* Your instructions
Which lines of the material contain the string "icon" with matching case? Filter them out and copy each one in full.

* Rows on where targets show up
• • •

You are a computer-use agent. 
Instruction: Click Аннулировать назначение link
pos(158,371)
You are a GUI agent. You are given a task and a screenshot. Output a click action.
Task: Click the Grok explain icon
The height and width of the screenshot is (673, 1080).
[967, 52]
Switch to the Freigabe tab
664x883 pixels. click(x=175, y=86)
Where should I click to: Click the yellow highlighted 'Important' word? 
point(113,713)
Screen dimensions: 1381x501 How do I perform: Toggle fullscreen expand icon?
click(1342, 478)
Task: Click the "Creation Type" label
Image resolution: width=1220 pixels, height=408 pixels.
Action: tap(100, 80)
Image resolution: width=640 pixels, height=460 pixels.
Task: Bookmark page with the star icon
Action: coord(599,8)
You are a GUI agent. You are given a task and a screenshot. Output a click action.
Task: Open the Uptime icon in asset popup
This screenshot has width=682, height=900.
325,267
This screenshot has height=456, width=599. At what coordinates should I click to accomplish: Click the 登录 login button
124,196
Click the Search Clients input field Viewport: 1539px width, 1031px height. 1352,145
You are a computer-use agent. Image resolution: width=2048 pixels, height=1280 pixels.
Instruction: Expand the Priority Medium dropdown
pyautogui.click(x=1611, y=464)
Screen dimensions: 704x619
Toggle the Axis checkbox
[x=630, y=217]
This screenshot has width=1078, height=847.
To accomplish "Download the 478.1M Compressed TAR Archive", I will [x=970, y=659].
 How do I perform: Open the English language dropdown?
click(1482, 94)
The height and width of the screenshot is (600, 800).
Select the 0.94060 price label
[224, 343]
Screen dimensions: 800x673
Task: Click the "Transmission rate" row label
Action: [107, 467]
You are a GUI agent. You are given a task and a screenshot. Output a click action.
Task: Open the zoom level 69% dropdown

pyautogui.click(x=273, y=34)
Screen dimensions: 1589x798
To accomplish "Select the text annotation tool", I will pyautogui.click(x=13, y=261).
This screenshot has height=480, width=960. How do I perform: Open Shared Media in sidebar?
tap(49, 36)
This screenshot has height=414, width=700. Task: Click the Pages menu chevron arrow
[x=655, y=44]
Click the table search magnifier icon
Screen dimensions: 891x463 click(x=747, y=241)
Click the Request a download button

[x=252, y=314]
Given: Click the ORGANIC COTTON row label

• • •

* Solved exercise
Task: Click the Grok explain icon
Screen dimensions: 1381x501 How do I perform: Toggle fullscreen expand icon?
Task: Bookmark page with the star icon
Task: Open the Uptime icon in asset popup
Click the table search magnifier icon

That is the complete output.